Bilingual fine-tuning with language identification tokens improves ASR for low-resource languages when identification is accurate.

A machine-rendered reading of the paper's core claim, the machinery that carries it, and where it could break.

The paper tests bilingual fine-tuning for automatic speech recognition in low-resource languages by prepending a language identification token to training examples across nine diverse language pairs. This allows the model to learn to predict both the language and the transcription from speech input alone. The results indicate that this approach boosts performance when the model accurately identifies the language, and that providing the token at inference time can recover performance when identification is poor.

Core claim

By prepending a language identification token to inputs during bilingual fine-tuning, the model jointly learns language distinction and transcription, resulting in improved ASR performance on low-resource languages provided language identification accuracy is high, with additional gains from supplying the token at inference when identification performance is low.

What carries the argument

Language identification token prepended to training inputs to enable joint language and transcription prediction at inference.

Load-bearing premise

Prepending the language identification token during training enables the model to learn language distinction and transcription without substantial interference between the tasks.

What would settle it

A result showing no ASR improvement from bilingual fine-tuning even in cases of high language identification accuracy would falsify the central benefit.

Figures

Figures reproduced from arXiv: 2606.17820 by Jelske Dijkstra, Martijn Wieling, Matt Coler, Reihaneh Amooie, Wietse de Vries, Yun Hao.

Figure 1
Figure 1. Figure 1: Average ∆WER with error bars and LID Accuracy by language pair showing an average LID accuracy over 95%, the bilingual approach appears to be beneficial. This finding suggests that LID accuracy may be an im￾portant factor in determining ASR performance in our bilingual approach. In the following section, we will investigate this in more detail. 4.1. Relation between LID accuracy and ∆WER As language pairs … view at source ↗
Figure 2
Figure 2. Figure 2: Relationship between LID accuracy (%) and the performance difference between bilingual finetuning compared to the monolingual baseline [PITH_FULL_IMAGE:figures/full_fig_p005_2.png] view at source ↗
read the original abstract

This study explores how bilingual fine-tuning affects automatic speech recognition (ASR) in low-resource languages. We evaluate this method across nine linguistically and geographically diverse language pairs, covering a range of language families and writing systems. To distinguish the two languages, during training, we pre-pend each input text with a language identification token. At inference, the model jointly predicts both the language and transcription from the speech input alone. As texts for which the language is incorrectly determined show low ASR performance, we also conduct a follow-up experiment in which the language identification token is provided both during training and inference. Our results show that bilingual fine-tuning can be beneficial when language identification accuracy is high, and that in cases where language identification performance is low, including the language identification token at inference helps to improve ASR performance.

Editorial analysis

A structured set of objections, weighed in public.

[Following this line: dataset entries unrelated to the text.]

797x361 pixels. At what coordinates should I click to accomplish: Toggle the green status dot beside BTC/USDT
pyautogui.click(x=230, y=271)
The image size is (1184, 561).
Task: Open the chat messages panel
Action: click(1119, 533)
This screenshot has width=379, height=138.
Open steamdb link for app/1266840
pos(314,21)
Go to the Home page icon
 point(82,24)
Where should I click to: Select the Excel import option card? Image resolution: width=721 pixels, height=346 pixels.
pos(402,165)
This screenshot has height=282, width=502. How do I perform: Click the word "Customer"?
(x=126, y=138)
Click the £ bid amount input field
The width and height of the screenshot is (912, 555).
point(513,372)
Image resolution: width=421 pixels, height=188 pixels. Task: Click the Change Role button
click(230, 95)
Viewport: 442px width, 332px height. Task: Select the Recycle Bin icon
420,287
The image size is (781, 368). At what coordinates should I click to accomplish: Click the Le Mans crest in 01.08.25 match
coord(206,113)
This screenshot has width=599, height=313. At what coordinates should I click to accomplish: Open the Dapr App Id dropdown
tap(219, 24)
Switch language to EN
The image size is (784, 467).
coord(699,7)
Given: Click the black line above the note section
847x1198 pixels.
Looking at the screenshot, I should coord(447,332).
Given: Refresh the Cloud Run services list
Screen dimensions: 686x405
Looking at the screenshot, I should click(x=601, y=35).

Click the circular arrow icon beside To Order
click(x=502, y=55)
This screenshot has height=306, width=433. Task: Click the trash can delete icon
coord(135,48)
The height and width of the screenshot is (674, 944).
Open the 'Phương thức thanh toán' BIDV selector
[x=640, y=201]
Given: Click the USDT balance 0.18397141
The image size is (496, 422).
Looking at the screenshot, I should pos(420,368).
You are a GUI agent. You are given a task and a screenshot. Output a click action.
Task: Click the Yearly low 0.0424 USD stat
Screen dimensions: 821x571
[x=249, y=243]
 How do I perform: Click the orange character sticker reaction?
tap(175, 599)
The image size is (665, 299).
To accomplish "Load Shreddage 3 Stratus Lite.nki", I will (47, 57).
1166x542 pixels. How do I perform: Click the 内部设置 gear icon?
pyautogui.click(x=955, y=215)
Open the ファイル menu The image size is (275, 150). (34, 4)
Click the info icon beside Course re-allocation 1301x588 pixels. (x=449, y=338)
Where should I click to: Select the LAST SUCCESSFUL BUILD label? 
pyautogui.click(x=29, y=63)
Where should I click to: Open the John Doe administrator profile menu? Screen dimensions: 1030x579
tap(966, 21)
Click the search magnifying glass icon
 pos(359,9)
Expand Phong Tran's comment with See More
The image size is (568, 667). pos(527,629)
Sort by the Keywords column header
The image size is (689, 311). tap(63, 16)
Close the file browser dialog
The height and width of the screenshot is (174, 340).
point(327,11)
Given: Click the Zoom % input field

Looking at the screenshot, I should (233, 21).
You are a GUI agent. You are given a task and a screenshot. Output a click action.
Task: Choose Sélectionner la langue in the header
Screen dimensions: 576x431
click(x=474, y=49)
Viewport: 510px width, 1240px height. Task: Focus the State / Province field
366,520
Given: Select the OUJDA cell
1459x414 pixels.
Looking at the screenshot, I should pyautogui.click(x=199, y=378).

Desk editor's note, referee report, simulated authors' rebuttal, and a circularity audit. Tearing a paper down is the easy half of reading it; the pith above is the substance, this is the friction.

Referee Report

1 major / 2 minor

Summary. The manuscript evaluates bilingual fine-tuning for low-resource ASR across nine linguistically diverse language pairs. During training, a language identification (LID) token is prepended to inputs; at inference the model jointly predicts language and transcription from speech alone. A follow-up condition supplies the LID token at inference when LID accuracy is low. The central claim is that bilingual fine-tuning improves ASR when LID accuracy is high, and that supplying the token at inference mitigates performance drops when LID accuracy is low.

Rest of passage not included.